Die Einnahmen, die von
Internet-Anbieter stammen, seien "nach wie vor katastrophal niedrig", sagte Heker. Sie lagen 2008 bei nur 7,3 Millionen Euro. Allerdings erwartet die GEMA aus laufenden Schiedsverfahren noch einige Millionen Euro an Nachzahlungen. Seit Anfang 2008 seien mehr als 20 Verfahren gegen
Musik-Piraten im Internet gewonnen worden. Auf diese Weise "können wir die grundlegenden Probleme aber nicht lösen", sagte Heker. Es gehe um einen gesellschaftlichen Konsens, "dass die Rechte der Autoren geschützt werden müssen".

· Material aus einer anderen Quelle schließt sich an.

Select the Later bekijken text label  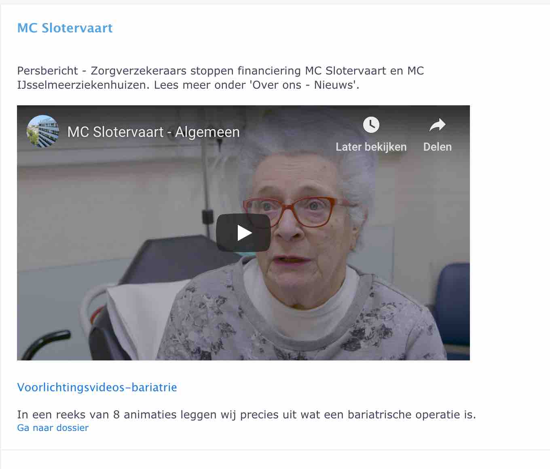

Neue Verhandlungen mit YouTube
Im Streit mit dem Online-Dienst YouTube über die Vergütung für Musikvideos wurden die abgebrochenen Verhandlungen nach Angaben Hekers wieder aufgenommen. "In den nächsten Wochen wird es hoffentlich ein Spitzengespräch mit dem Vorstand von Google/YouTube geben", sagte er. Ende März war eine einjährige Lizenzvereinbarung mit YouTube ausgelaufen, das zum Internetkonzern Google gehört.
Verhandlungen über einen neuen Vertrag scheiterten. Die GEMA schlägt eine Lizenzgebühr von einem Cent pro abgerufenem Video-Datenpaket (Stream) vor. YouTube sei bislang nicht bereit, der GEMA Nutzungszahlen zur Verfügung zu stellen, sagte Heker.